The group’s site provides some general information about the spaceport and the benefits it may offer to the community, as well as answers to some common questions (although many of those answers are little more than barebones talking points.)

2 comments to (Up with) People for Aerospace

  • Chance

    “Chances are good you will never ride a rocket into outer space, or visit the International Space Station, so why should you support the spaceport?”
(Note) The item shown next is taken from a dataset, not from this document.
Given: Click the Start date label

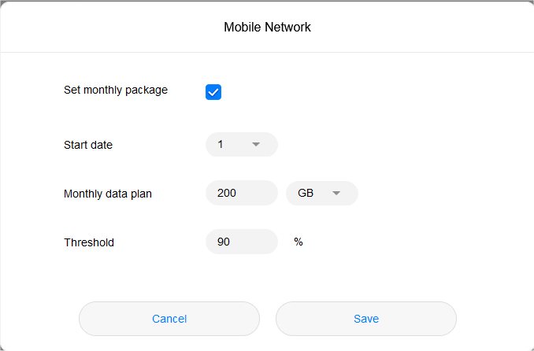Looking at the screenshot, I should [x=88, y=145].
    Well, if you build a spaceport, your chances of going to space on a rocket at least go from zero to…something. That’s better than nothing anyway.

  • Harold Nils Pelta

    Good for you in your development effort !
    1. Just ask the opponents of your plan where they expect the funding for schools, jobs, and better housing will come, absent this significant and courageous project.
    2. You might wish to consider factoring in some other 21st Century technology projects to gather a wider base of support and begin to project your area as a leader in advanced solutions to present and future problems. Some thoughts that come to mind along those lines:
    a. a site for designing, building,& serving as a base for hybrid lighter-than-air craft.
    b. serving future transportation needs of the area with advanced technologies, such as monorail and maglev trains — again design, build, and use industries.
    c. continue to take advantage of the “dark skies” of NM, without the light pollution that infects the rest of the country, to establish yourselves as the site for a major astronomical observatory.

    If I were younger by a significant age, I’d suggest to my wife moving my family out there and helping you.
    Best of luck in achieving what you’re trying to do.